▸ **WHAT THIS TASK INVOLVES**:
Please convert every line of the entries below into a JSON list of strings, one string per line, omitting blank lines and leaving the pictures out.

▸ **DATASET RECORDS**:
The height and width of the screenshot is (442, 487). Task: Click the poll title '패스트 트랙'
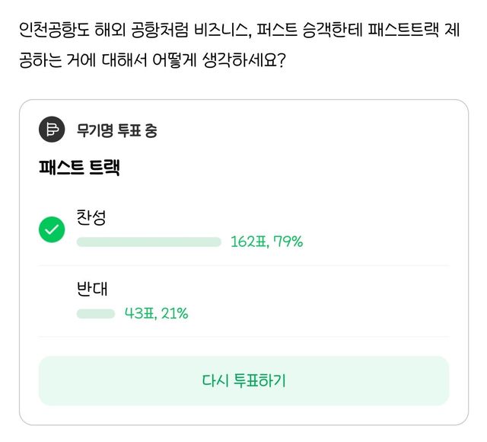tap(79, 169)
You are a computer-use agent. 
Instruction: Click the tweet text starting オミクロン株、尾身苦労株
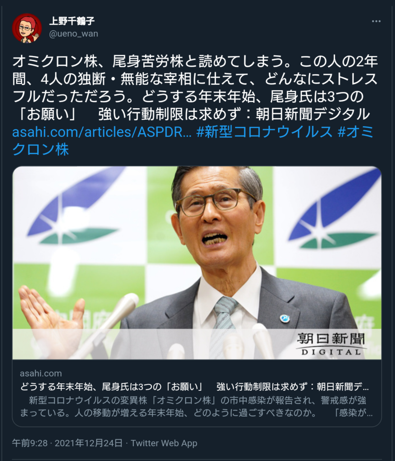pyautogui.click(x=195, y=88)
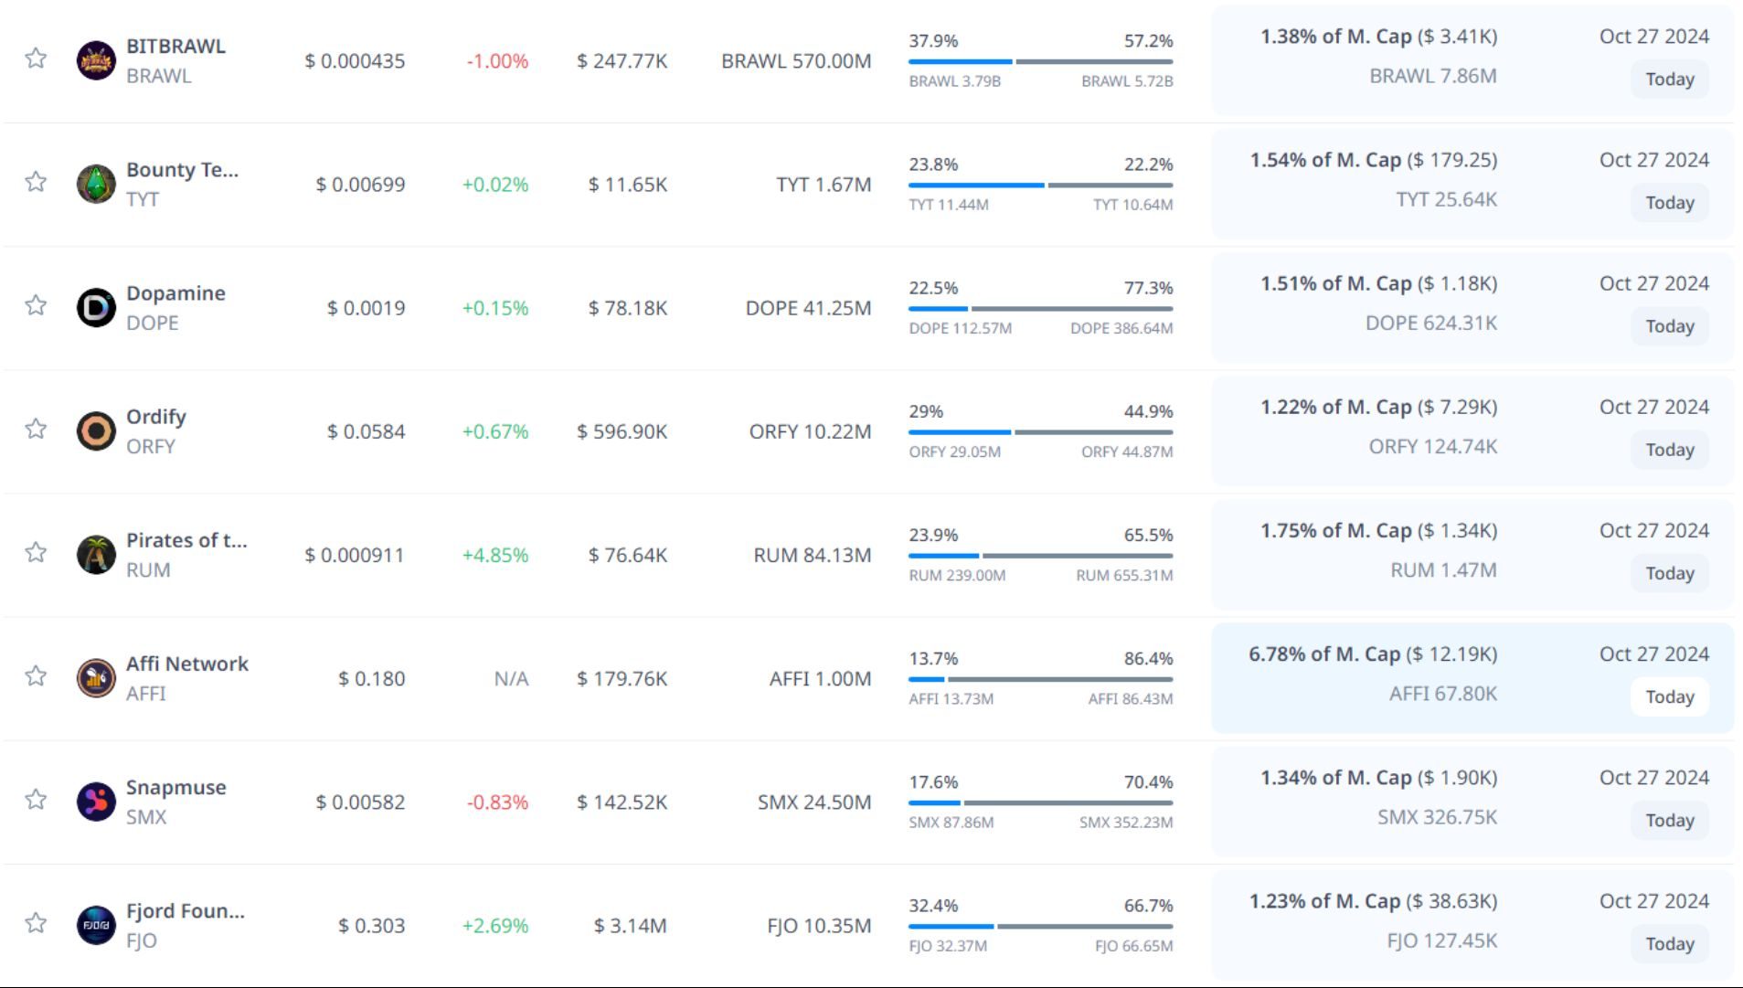Toggle the favorite star for Dopamine
1743x988 pixels.
coord(36,305)
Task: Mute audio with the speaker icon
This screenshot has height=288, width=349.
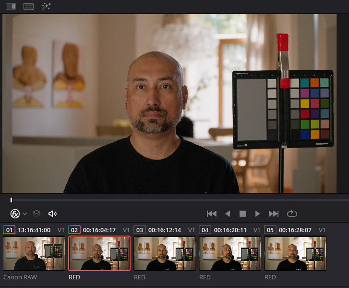Action: point(52,214)
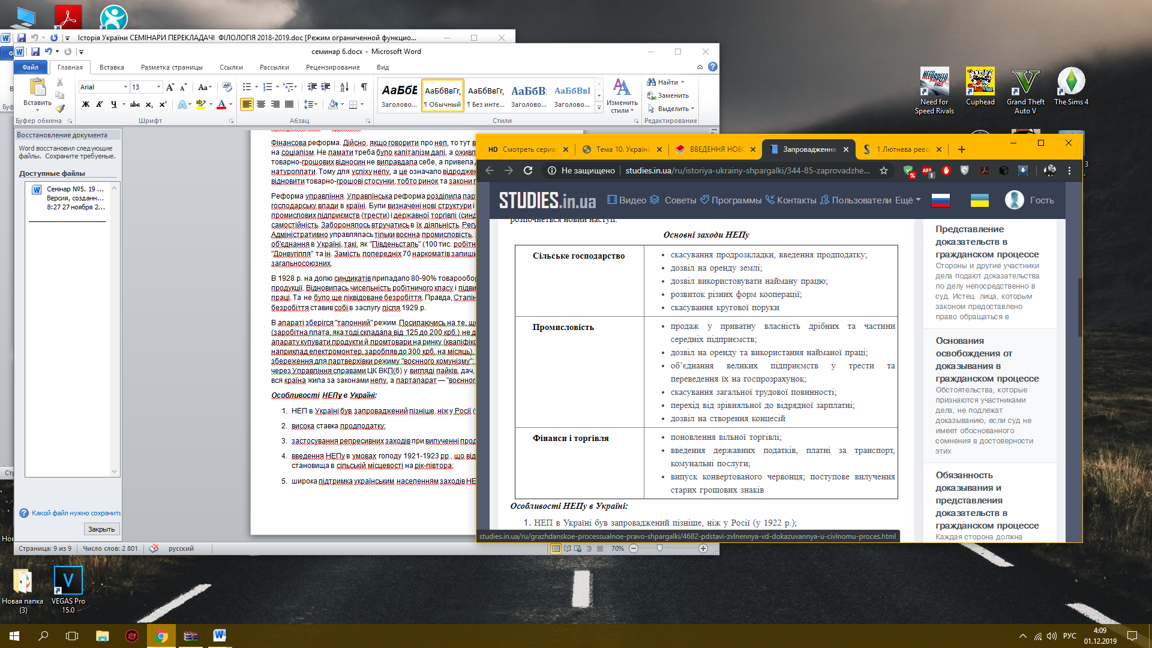This screenshot has height=648, width=1152.
Task: Open the Вставка ribbon tab
Action: (112, 67)

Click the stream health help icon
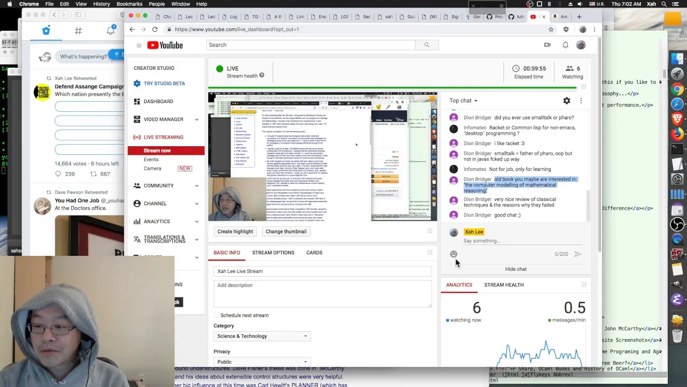pos(262,76)
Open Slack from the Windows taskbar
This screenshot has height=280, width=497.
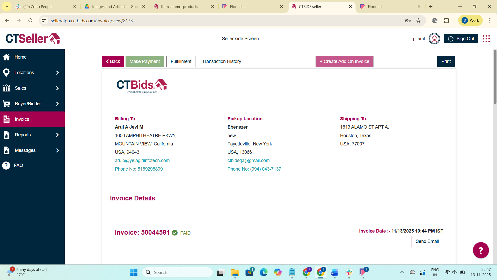[x=349, y=272]
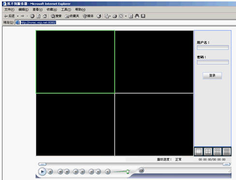Focus the 用户名 username input field
The height and width of the screenshot is (180, 236).
click(213, 47)
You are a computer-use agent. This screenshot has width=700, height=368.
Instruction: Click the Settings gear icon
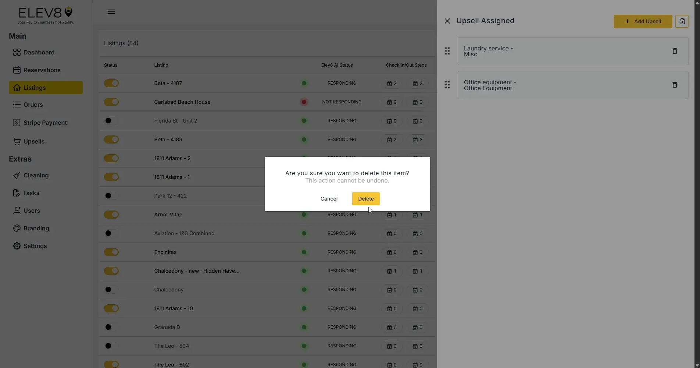click(x=17, y=246)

▸ **SOLUTION**:
[
  "The height and width of the screenshot is (442, 487). Task: Click the poll title '패스트 트랙'",
  "tap(79, 169)",
  "You are a computer-use agent. ",
  "Instruction: Click the tweet text starting オミクロン株、尾身苦労株",
  "pyautogui.click(x=195, y=88)",
  "Toggle the favorite star for Dopamine",
  "1743x988 pixels.",
  "coord(36,305)",
  "Task: Mute audio with the speaker icon",
  "This screenshot has height=288, width=349.",
  "Action: point(52,214)",
  "This screenshot has height=648, width=1152.",
  "Task: Open the Вставка ribbon tab",
  "Action: (112, 67)",
  "Click the stream health help icon",
  "pos(262,76)",
  "Open Slack from the Windows taskbar",
  "This screenshot has height=280, width=497.",
  "[x=349, y=272]",
  "Focus the 用户名 username input field",
  "The height and width of the screenshot is (180, 236).",
  "click(213, 47)",
  "You are a computer-use agent. This screenshot has width=700, height=368.",
  "Instruction: Click the Settings gear icon",
  "click(x=17, y=246)"
]